### [Work task]
Nothing but the line holding "Economy (100, 325)" and the lines after it, through the end of the records, should be set down, each exactly as it is.

Extracted data entries
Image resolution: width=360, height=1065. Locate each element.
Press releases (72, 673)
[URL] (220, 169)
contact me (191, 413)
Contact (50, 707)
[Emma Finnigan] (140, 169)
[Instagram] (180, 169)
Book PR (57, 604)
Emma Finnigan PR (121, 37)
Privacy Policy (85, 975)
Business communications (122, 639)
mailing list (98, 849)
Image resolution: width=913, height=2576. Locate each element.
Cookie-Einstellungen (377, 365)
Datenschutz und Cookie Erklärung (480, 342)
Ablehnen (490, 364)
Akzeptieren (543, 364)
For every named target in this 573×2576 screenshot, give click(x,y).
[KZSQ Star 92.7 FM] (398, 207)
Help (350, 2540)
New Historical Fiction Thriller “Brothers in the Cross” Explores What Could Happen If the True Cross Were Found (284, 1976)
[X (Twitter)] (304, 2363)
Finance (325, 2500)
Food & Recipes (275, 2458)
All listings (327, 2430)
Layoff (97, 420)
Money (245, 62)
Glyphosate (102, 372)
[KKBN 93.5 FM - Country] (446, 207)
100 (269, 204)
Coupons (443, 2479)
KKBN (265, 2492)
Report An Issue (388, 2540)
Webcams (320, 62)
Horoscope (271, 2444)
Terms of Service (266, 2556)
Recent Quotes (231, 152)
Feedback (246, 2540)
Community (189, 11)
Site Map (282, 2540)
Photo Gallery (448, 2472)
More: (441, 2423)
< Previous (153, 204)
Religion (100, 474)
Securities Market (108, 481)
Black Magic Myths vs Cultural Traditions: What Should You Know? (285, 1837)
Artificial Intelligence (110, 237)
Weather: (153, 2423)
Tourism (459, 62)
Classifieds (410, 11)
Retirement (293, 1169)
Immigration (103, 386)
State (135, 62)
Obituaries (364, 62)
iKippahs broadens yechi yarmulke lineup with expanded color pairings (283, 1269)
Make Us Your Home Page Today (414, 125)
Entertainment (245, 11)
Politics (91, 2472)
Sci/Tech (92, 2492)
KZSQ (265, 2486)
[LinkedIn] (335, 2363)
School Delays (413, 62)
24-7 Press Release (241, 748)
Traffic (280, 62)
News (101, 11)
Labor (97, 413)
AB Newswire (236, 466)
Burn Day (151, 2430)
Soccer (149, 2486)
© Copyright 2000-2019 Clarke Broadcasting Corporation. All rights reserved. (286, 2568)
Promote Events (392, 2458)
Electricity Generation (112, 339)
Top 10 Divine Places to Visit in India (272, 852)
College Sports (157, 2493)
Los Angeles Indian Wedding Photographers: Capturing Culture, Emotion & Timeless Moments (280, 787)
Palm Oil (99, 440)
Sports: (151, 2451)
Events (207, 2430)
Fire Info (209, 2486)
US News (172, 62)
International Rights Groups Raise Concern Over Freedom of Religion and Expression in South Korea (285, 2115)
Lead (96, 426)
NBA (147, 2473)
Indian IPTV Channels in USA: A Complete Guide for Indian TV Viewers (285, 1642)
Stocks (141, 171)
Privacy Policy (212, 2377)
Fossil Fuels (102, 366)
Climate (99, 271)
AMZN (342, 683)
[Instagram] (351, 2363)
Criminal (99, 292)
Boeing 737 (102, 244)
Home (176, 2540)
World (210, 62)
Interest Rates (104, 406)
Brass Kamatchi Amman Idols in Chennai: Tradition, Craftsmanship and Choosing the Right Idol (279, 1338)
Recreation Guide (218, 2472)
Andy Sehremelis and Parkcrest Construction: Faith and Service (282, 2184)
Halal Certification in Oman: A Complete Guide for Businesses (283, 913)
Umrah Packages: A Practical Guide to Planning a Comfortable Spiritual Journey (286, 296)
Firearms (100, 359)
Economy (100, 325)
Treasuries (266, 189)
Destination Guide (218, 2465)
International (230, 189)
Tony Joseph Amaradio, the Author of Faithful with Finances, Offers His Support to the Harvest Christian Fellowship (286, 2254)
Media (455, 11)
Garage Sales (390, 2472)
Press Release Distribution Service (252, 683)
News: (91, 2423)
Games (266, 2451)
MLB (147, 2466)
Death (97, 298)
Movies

### [Task solution]
Economy (100, 325)
Treasuries (266, 189)
Destination Guide (218, 2465)
International (230, 189)
Tony Joseph Amaradio, the Author of Faithful with Finances, Offers His Support to the Harvest Christian Fellowship (286, 2254)
Media (455, 11)
Garage Sales (390, 2472)
Press Release Distribution Service (252, 683)
News: (91, 2423)
Games (266, 2451)
MLB (147, 2466)
Death (97, 298)
Movies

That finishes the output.